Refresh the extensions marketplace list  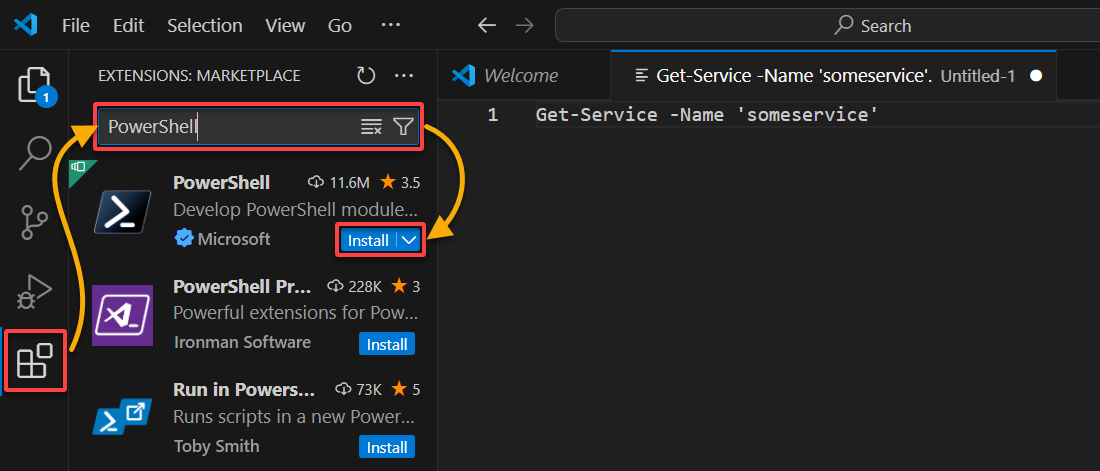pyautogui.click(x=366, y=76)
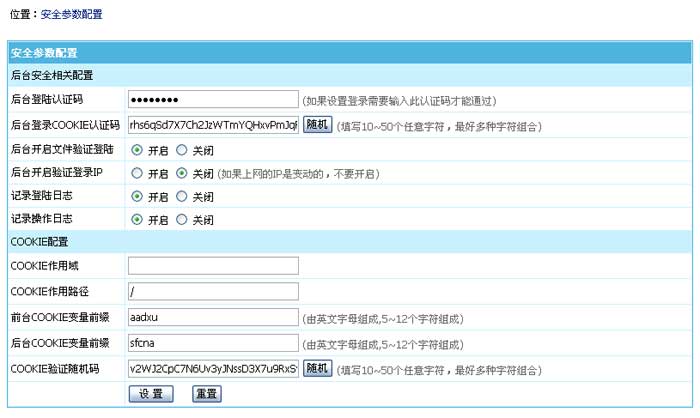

-=-=-=-=-

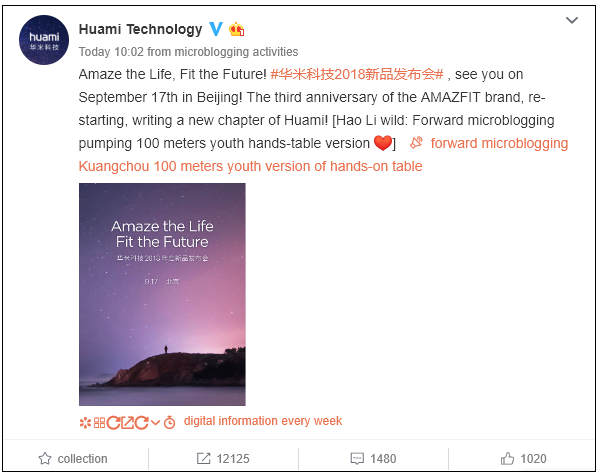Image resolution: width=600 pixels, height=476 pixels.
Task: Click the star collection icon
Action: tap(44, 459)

-=-=-=-=-

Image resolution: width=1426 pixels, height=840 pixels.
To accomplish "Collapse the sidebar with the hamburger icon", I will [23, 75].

-=-=-=-=-

> _STATED EXERCISE_:
Which lines in the rows above contain the word "icon"? Extract each of them in full.

> _THE ANSWER_:
Task: Click the star collection icon
To accomplish "Collapse the sidebar with the hamburger icon", I will [23, 75].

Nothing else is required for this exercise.